Two corporate law firms are helping Trump attack democracy. What do their other clients think?
https://popular.info/p/two-corporate-law-firms-are-helping
Judd Legum and Tesnim Zekeria
Joe Biden won the presidential election. But Trump won't concede. Instead, he's launched a scorched-earth legal strategy to undermine confidence in the entire democratic system. Two prestigious corporate law firms are helping Trump turn his conspiracies into court filings.
This year, many states expanded mail-in voting to give people a safe way to participate in an election during a deadly pandemic. Trump claimed, without evidence, that allowing more mail-in voting would result in widespread fraud and allow Democrats to "steal" the election. And Jones Day, one of the largest law firms in the world, has been happy to do Trump's bidding in court.

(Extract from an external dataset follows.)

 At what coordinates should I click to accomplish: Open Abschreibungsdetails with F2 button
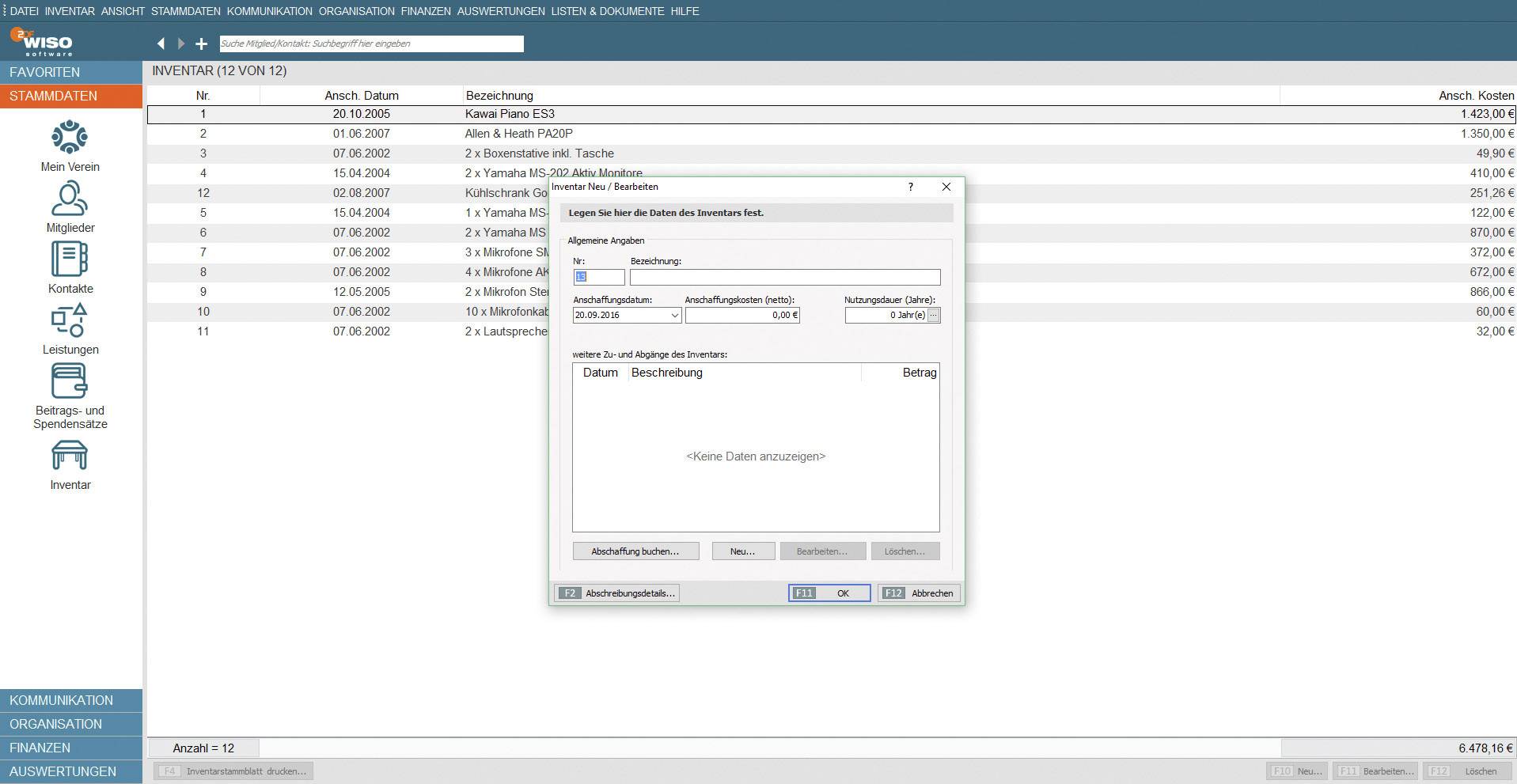pyautogui.click(x=617, y=593)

For example, after Election Day, Jones Day filed a motion on behalf of the Pennsylvania GOP asking the Supreme Court to order election officials to segregate ballots received after November 3. (There is an ongoing legal dispute about whether ballots postmarked by Election Day but received by November 6 will be counted.) The motion was successful but made some lawyers at the firm uncomfortable. Six Jones Day lawyers told the New York Times that "given the small number of late-arriving ballots involved in the litigation, and the fact that they already had been segregated, the main goal of the litigation seemed to be to erode public confidence in the election results."

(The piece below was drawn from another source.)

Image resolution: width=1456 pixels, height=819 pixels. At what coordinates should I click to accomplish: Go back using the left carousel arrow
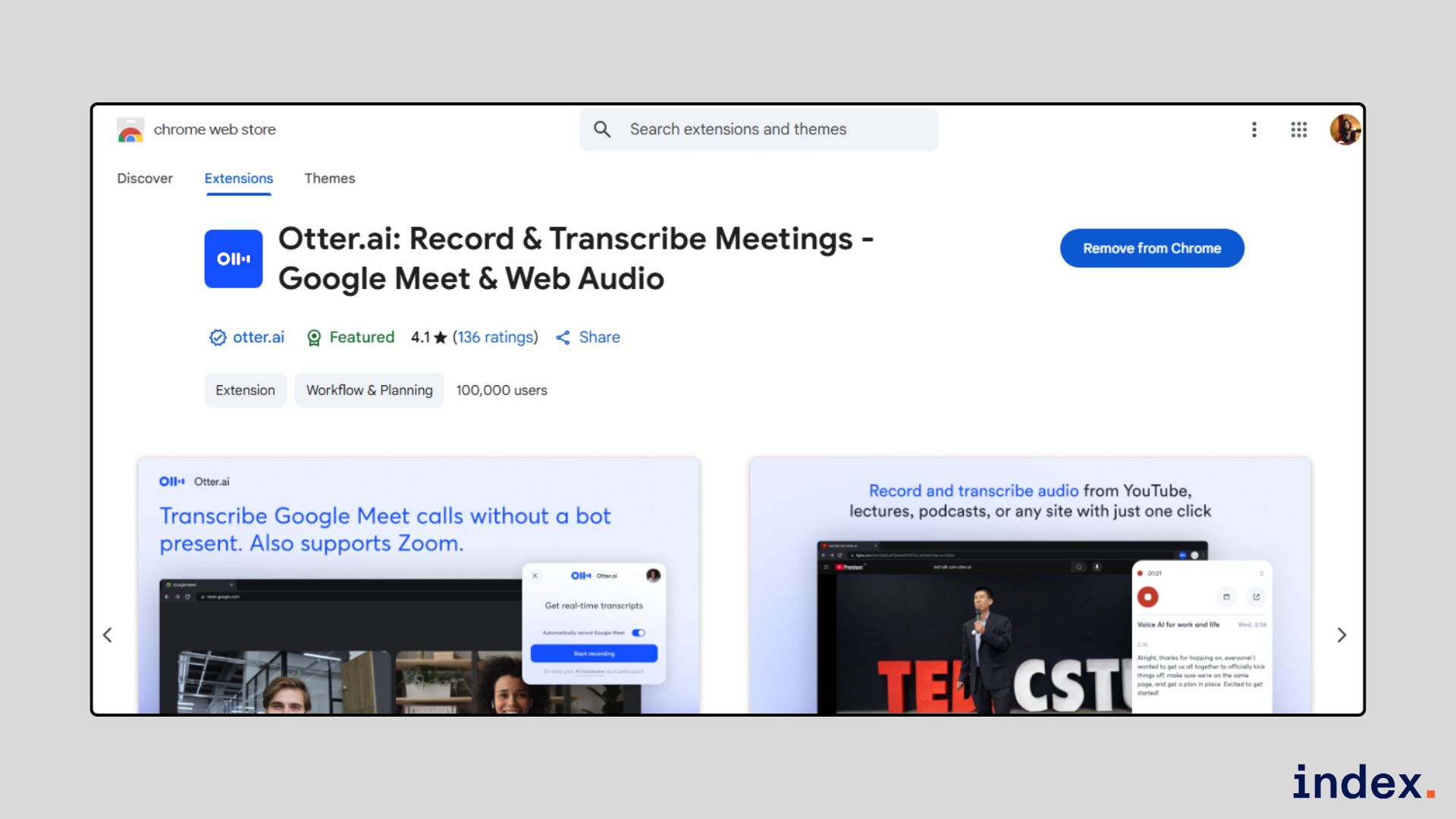pos(107,635)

Jones Day has represented the Trump campaign since 2015, collecting "more than $20 million in fees from the Trump campaigns, political groups linked to Mr. Trump and the Republican National Committee." One Jones Day partner, Don McGahn, represented Trump during his first campaign as an outside attorney, was named White House counsel, and then returned to Jones Day. Another Jones Day partner, Noel J. Francisco, was named Trump's first Solicitor General before returning to the firm. John Gore, a former official at Trump's Justice Department, is helming the firm's election-related work for Trump.